--- Work task 1 ---
In the article on the brain's memory code, how many neurons could the researchers record at the same time in awake mice?
--- Work task 2 ---
Pick up the article on the brain's memory code after its final sentence and carry it forward.

--- Supplied passage ---
[div class=attrib]From Scientific American:[end-div]
Researchers are closing in on the rules that the brain uses to lay down memories. Discovery of this memory code could lead to the design of smarter computers and robots and even to new ways to peer into the human mind.
INTRODUCTION
Anyone who has ever been in an earthquake has vivid memories of it: the ground shakes, trembles, buckles and heaves; the air fills with sounds of rumbling, cracking and shattering glass; cabinets fly open; books, dishes and knickknacks tumble from shelves. We remember such episodes–with striking clarity and for years afterward–because that is what our brains evolved to do: extract information from salient events and use that knowledge to guide our responses to similar situations in the future. This ability to learn from past experience allows all animals to adapt to a world that is complex and ever changing.
For decades, neuroscientists have attempted to unravel how the brain makes memories. Now, by combining a set of novel experiments with powerful mathematical analyses and an ability to record simultaneously the activity of more than 200 neurons in awake mice, my colleagues and I have discovered what we believe is the basic mechanism the brain uses to draw vital information from experiences and turn that information into memories. Our results add to a growing body of work indicating that a linear flow of signals from one neuron to another is not enough to explain how the brain represents perceptions and memories. Rather, the coordinated activity of large populations of neurons is needed.
Furthermore, our studies indicate that neuronal populations involved in encoding memories also extract the kind of generalized concepts that allow us to transform our daily experiences into knowledge and ideas. Our findings bring biologists closer to deciphering the universal neural code: the rules the brain follows to convert collections of electrical impulses into perception, memory, knowledge and, ultimately, behavior. Such understanding could allow investigators to develop more seamless brain-machine interfaces, design a whole new generation of smart computers and robots, and perhaps even assemble a codebook of the mind that would make it possible to decipher–by monitoring neural activity–what someone remembers and thinks.

--- Excerpted records ---

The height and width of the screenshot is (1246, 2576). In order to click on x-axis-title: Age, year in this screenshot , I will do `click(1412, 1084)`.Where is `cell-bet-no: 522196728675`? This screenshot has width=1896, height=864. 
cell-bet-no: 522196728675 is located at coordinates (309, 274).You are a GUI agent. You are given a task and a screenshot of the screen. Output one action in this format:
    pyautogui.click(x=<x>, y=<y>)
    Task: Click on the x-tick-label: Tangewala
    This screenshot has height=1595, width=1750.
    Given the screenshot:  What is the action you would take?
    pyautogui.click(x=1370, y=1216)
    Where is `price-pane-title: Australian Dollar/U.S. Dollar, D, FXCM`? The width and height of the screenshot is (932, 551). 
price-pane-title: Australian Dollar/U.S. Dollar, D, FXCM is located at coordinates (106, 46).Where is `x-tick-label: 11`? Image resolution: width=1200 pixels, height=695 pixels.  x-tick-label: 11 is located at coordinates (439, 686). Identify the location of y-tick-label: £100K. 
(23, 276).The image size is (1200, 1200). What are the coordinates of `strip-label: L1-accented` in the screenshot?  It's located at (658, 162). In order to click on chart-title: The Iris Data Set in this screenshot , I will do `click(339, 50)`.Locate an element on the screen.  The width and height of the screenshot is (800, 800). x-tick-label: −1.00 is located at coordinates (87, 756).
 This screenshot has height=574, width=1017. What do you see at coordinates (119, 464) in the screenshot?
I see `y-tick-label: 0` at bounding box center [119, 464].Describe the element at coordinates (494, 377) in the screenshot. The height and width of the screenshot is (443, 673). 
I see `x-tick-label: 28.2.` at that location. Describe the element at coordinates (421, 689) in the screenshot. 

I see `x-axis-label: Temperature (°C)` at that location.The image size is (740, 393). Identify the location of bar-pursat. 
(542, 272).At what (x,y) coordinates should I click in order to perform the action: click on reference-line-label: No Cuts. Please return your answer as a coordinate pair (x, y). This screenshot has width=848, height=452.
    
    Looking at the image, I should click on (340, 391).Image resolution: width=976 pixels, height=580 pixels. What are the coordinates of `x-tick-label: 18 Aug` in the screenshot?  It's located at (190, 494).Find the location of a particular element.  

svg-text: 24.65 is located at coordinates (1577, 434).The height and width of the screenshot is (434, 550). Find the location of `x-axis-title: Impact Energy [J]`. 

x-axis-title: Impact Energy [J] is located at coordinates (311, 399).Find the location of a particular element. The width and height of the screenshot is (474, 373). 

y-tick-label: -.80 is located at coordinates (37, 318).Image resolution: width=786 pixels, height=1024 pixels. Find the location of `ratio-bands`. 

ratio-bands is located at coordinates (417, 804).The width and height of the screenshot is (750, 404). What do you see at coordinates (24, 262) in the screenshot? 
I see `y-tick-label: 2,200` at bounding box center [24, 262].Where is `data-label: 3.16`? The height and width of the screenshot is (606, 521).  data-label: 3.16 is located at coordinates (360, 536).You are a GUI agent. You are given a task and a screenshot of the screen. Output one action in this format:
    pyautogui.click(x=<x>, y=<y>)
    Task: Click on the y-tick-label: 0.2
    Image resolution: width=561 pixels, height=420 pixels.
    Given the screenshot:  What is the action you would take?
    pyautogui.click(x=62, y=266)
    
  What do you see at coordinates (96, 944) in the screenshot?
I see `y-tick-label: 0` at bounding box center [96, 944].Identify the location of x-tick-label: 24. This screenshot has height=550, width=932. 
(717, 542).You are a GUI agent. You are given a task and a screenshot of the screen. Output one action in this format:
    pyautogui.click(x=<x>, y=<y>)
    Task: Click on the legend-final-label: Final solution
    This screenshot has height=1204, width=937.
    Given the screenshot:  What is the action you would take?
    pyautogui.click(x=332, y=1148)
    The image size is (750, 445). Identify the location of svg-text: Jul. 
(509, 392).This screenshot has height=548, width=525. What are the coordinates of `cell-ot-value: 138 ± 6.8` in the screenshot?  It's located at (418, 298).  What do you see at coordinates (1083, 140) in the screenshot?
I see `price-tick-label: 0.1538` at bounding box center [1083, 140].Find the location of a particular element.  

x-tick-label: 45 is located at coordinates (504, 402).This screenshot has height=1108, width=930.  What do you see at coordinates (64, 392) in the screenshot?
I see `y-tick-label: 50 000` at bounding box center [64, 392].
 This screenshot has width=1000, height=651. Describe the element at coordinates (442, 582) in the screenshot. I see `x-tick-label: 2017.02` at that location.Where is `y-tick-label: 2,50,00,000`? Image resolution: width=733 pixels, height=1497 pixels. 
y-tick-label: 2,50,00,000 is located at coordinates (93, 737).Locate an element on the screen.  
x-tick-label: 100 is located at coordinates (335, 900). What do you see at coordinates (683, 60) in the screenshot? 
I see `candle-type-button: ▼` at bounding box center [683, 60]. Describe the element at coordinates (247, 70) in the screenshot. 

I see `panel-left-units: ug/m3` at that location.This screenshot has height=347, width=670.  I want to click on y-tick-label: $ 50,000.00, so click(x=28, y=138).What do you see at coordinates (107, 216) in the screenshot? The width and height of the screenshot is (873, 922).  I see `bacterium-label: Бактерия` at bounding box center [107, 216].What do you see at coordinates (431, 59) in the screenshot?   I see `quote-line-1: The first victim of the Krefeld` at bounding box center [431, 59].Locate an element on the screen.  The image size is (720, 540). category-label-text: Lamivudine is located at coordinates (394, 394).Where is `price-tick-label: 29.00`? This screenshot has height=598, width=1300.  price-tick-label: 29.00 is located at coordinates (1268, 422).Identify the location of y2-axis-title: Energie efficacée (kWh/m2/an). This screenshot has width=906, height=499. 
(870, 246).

--- Exercise answer 1 ---
More than 200 neurons.

--- Exercise answer 2 ---
HISTORICAL PERSPECTIVE
My group’s research into the brain code grew out of work focused on the molecular basis of learning and memory. In the fall of 1999 we generated a strain of mice engineered to have improved memory. This “smart” mouse–nicknamed Doogie after the brainy young doctor in the early-1990s TV dramedy Doogie Howser, M.D.—learns faster and remembers things longer than wild-type mice. The work generated great interest and debate and even made the cover of Time magazine. But our findings left me asking, What exactly is a memory?
Scientists knew that converting perceptual experiences into long-lasting memories requires a brain region called the hippocampus. And we even knew what molecules are critical to the process, such as the NMDA receptor, which we altered to produce Doogie. But no one knew how, exactly, the activation of nerve cells in the brain represents memory. A few years ago I began to wonder if we could find a way to describe mathematically or physiologically what memory is. Could we identify the relevant neural network dynamic and visualize the activity pattern that occurs when a memory is formed?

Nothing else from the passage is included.